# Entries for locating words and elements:

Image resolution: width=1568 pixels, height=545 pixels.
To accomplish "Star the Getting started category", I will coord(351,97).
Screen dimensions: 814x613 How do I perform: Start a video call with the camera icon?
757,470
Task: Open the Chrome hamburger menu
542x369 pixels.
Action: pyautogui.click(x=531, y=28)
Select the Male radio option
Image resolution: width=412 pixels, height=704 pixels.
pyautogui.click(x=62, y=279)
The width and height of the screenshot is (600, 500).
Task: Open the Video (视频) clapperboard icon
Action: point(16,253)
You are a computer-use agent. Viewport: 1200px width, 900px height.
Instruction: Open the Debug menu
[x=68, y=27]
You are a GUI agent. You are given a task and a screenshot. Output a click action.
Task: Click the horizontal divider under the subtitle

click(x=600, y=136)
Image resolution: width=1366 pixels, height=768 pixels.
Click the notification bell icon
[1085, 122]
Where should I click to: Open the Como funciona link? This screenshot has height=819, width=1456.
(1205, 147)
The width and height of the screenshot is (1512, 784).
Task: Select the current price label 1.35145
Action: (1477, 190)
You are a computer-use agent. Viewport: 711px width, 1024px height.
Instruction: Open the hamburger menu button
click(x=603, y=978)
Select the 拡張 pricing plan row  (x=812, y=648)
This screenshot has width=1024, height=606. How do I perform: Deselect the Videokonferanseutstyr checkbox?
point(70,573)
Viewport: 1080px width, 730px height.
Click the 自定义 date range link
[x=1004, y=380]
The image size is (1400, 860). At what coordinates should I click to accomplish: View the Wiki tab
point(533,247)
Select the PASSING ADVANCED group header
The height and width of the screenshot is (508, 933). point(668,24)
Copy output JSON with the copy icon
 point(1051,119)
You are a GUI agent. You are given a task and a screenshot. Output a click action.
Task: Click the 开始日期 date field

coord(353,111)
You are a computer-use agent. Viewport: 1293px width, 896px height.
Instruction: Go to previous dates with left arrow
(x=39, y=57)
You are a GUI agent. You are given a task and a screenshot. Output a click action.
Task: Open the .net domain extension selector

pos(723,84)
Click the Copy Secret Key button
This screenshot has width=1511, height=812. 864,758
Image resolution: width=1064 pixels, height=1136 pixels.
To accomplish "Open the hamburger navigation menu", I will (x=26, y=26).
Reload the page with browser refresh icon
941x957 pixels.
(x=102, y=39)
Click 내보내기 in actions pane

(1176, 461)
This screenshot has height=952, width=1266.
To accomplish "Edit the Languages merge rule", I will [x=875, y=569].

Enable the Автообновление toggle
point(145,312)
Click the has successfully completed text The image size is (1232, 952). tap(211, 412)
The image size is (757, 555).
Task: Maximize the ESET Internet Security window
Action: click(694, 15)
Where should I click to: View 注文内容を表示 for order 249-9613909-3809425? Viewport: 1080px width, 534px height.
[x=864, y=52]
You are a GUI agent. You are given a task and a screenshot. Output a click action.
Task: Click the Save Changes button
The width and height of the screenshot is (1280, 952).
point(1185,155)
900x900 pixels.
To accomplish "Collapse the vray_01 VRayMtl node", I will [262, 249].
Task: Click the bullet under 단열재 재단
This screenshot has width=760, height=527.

# EXERCISE DIRECTIONS:
Reproduce the material precisely, beginning at the line that contains "Click the Copy Secret Key button" and continuing through the final line of the material.

# ANSWER IN FULL:
Click the Copy Secret Key button
This screenshot has width=1511, height=812. 864,758
Image resolution: width=1064 pixels, height=1136 pixels.
To accomplish "Open the hamburger navigation menu", I will (x=26, y=26).
Reload the page with browser refresh icon
941x957 pixels.
(x=102, y=39)
Click 내보내기 in actions pane

(1176, 461)
This screenshot has height=952, width=1266.
To accomplish "Edit the Languages merge rule", I will [x=875, y=569].

Enable the Автообновление toggle
point(145,312)
Click the has successfully completed text The image size is (1232, 952). tap(211, 412)
The image size is (757, 555).
Task: Maximize the ESET Internet Security window
Action: click(694, 15)
Where should I click to: View 注文内容を表示 for order 249-9613909-3809425? Viewport: 1080px width, 534px height.
[x=864, y=52]
You are a GUI agent. You are given a task and a screenshot. Output a click action.
Task: Click the Save Changes button
The width and height of the screenshot is (1280, 952).
point(1185,155)
900x900 pixels.
To accomplish "Collapse the vray_01 VRayMtl node", I will [262, 249].
Task: Click the bullet under 단열재 재단
This screenshot has width=760, height=527.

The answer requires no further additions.